Source extract:
_ _ _ _

The last living Doolittle Raider has died, at the age of 103. Richard “Dick” Cole was Col. Jimmy Doolittle’s copilot in the first B-25 bomber to lift off from the aircraft carrier USS Hornet to bomb Tokyo in revenge for Pearl Harbor.
Noted aviation historian and artist John Mollison eulogized Cole thusly:“
“Dick was a tireless advocate for the power of duty, honor and country. He spent his precious time meeting with people, telling the Doolittle Raid story to anyone, from packed auditoriums to a phone call to a stranger. Though years ticked off and his fellow Doolittle Raiders “head west” one at a time, he kept their legend alive, never (ever) promoting himself over the rest. Would he (fly the Raid) again? Of course. Service to something greater trumps self.“
The Doolittle Raid
Sixteen of the US Army Air Force medium bombers had been loaded by crane onto Hornet for the raid. It was a long-distance, one-way mission, to strike a symbolic blow against the “invulnerable” Empire of Japan, as Allied territory across the Pacific fell to the invaders.
This would be the B-25 Mitchell’s first combat mission. It would also be the longest combat mission of the B-25 for the entire war.

_ _ _ _

Work instruction A: In the Doolittle Raid passage, rewrite the stretch from "Noted aviation historian" through "to the invaders.", putting "lecture halls" in place of "auditoriums".
Work instruction B: Name every person the Doolittle Raid passage identifies by name.
Work instruction C: Write the next few sentences of the Doolittle Raid passage, picking up after its final line.
You won't need the material that follows to do any of this.

Recorded data:
_ _ _ _

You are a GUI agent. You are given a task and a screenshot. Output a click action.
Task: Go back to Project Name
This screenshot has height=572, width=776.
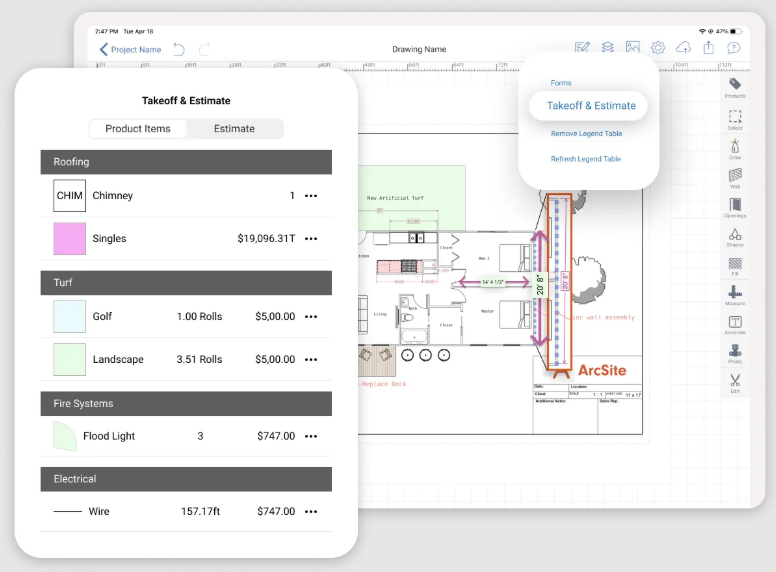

_ _ _ _

Task output A:
Noted aviation historian and artist John Mollison eulogized Cole thusly:“
“Dick was a tireless advocate for the power of duty, honor and country. He spent his precious time meeting with people, telling the Doolittle Raid story to anyone, from packed lecture halls to a phone call to a stranger. Though years ticked off and his fellow Doolittle Raiders “head west” one at a time, he kept their legend alive, never (ever) promoting himself over the rest. Would he (fly the Raid) again? Of course. Service to something greater trumps self.“
The Doolittle Raid
Sixteen of the US Army Air Force medium bombers had been loaded by crane onto Hornet for the raid. It was a long-distance, one-way mission, to strike a symbolic blow against the “invulnerable” Empire of Japan, as Allied territory across the Pacific fell to the invaders.

Task output B: Richard "Dick" Cole, Jimmy Doolittle, John Mollison

Task output C:
Originally, Dick Cole had trained for the Raid with the pilot of another bomber. By a quirk of fate, Cole’s pilot fell sick, and Doolittle filled in for him for some training flights. Doolittle was so impressed with Cole and the other crew, that he took the pilot’s place permanently. As a result, that B-25 became the lead plane for the raid on Tokyo, and Cole became Doolittle’s #2.
After the Raid
Lt. Cole stayed in the China-Burma-India (CBI) theater for more than a year after the Raid, flying transport planes over “The Hump.” In July 1943, he volunteered for “Project 9”, which became the 1st Air Commando Group, where he took part in the first all-aerial invasion by the Allies in WWII.
Richard “Dick” Cole retired from the US Air Force in 1967 with the rank of Lt.Colonel. He was awarded three Distinguished Flying Crosses (his first one for the Doolittle Raid), the Bronze Star, and the Air Force Commendation Medal.